Two years, two very different legislative sessions. Both however, orchestrated under the same Democrat one-party control in Minnesota.
In January 2023 the legislature started seeing large, controversial bills arriving on the House floor. The extremist abortion-to-birth was introduced as the Democrats’ top legislative priority. In February, we debated the blackout bill (aka carbon free energy). In March, Democrats prioritized making Minnesota a sanctuary state for transgenders, allowing our state to pay for children to transition and going as far as removing parental rights. We debated this bill for hours, to no avail.
By year’s end , House and Senate Democrats and Governor Walz agreed to spend a nearly $18 billion budget surplus, raise taxes by $10 billion, and grow state government by 40%. They also agreed to new laws that allow abortion until birth, punish law-abiding gun owners, and give free college, health insurance and drivers’ licenses to illegal immigrants.
Many were shocked last year by the large number of awful new laws that raised taxes, spent money, or created controversial policy. The Democrats showed they had the capability of passing large controversial bills and doing it month after month.
The 2024 session ended in mass chaos.
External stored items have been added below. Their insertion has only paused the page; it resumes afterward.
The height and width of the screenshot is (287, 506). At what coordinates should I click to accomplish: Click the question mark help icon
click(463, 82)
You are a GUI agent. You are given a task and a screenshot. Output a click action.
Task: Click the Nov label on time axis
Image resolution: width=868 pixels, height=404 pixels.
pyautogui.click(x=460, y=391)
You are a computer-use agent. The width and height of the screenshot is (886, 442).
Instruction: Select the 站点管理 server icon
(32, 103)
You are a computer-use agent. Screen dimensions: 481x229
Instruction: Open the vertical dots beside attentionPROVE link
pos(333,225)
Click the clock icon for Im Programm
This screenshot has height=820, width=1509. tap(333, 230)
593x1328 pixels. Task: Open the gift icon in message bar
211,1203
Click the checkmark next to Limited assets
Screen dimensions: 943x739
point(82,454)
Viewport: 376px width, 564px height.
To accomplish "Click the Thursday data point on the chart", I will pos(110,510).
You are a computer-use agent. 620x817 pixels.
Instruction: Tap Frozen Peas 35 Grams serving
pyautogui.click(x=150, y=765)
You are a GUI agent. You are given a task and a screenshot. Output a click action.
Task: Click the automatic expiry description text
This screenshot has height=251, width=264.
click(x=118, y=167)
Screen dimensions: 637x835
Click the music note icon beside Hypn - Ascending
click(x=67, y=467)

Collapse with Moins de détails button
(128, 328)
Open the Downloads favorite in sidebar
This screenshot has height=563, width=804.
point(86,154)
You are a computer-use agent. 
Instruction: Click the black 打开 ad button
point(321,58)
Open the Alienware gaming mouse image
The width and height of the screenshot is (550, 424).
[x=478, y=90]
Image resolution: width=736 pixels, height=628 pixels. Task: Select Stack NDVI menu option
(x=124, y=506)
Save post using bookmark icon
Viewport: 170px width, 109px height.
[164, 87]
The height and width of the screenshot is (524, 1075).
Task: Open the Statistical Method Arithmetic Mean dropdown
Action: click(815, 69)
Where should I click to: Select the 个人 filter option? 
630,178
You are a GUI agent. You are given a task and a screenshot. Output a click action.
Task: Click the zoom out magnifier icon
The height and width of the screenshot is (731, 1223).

This was due to a significant logjam of more controversial bills seeking passage. Any serious person could understand that these bills could not be debated based on the time left on the clock.
On May 19, with less than an hour to go before the 2024 legislative session was mandated to adjourn, numerous omnibus spending proposals were unfinished. This was due to the complete mismanagement of the session agenda by Democrats, who waited until the last day to try and approve their preferred partisan legislation before tackling their budget bills.
The bills on our calendar included stopping schools and governments from removing gay and lesbian rainbow pride symbols (ultimately did not receive a floor hearing); ranked choice voting for local governments (received bipartisan opposition and was defeated on the House floor); a Constitutional Amendment that would codify abortions in Minnesota all the way until the baby’s birth (approved in the House by 1 vote, not debated by the Senate); and more.
Because Democrat leadership was unable to control the radical activists in their own caucus who pushed these controversial bills, legislation that actually impacted state government were left until the final weekend of session.
All of Saturday was lost. The Minnesota Senate recessed all day as the majority tried to strike a deal on the Uber/Lyft situation, a problem that came about due to the actions of the radical leftists sitting on the Minneapolis City Council. So as the left was negotiating with the far left, regular legislative business took a back seat.
All of this led to chaos in both chambers as the legislative clock was winding down Sunday night. As the Democrats were unable to pass their budget bills, during the final hour they combined all of them into one mammoth extortion bill. It was more than 1,431 pages in length, yet not available to read online or on paper. We were literally told the bill contains provisions relating to taxes, transportation, housing, labor, higher education, agriculture, energy, human services, scope of practice and a binary trigger ban for firearms.
Despite Republican objections, we were ordered to vote. Like Nancy Pelosi once said, “we have to pass the bill so that you can find out what is in it.”
As I write this, I still don’t know all of what’s in it. It’s 1,431 pages!
And if that wasn’t bad enough, the deciding vote as to whether this monstrosity was sent to the governor was made by a Democrat senator who is charged with burglary.
To me, it’s par for the course. Democrats had two years to pass anything they wanted under one-party rule. Yet they’ll point the finger at anyone but themselves for their dereliction of duty – and have no shame doing it.
It’s been nothing but displays of radical, out-of-touch Democrat extremism for the past two years. How could anyone be surprised that they gave us one more for the road?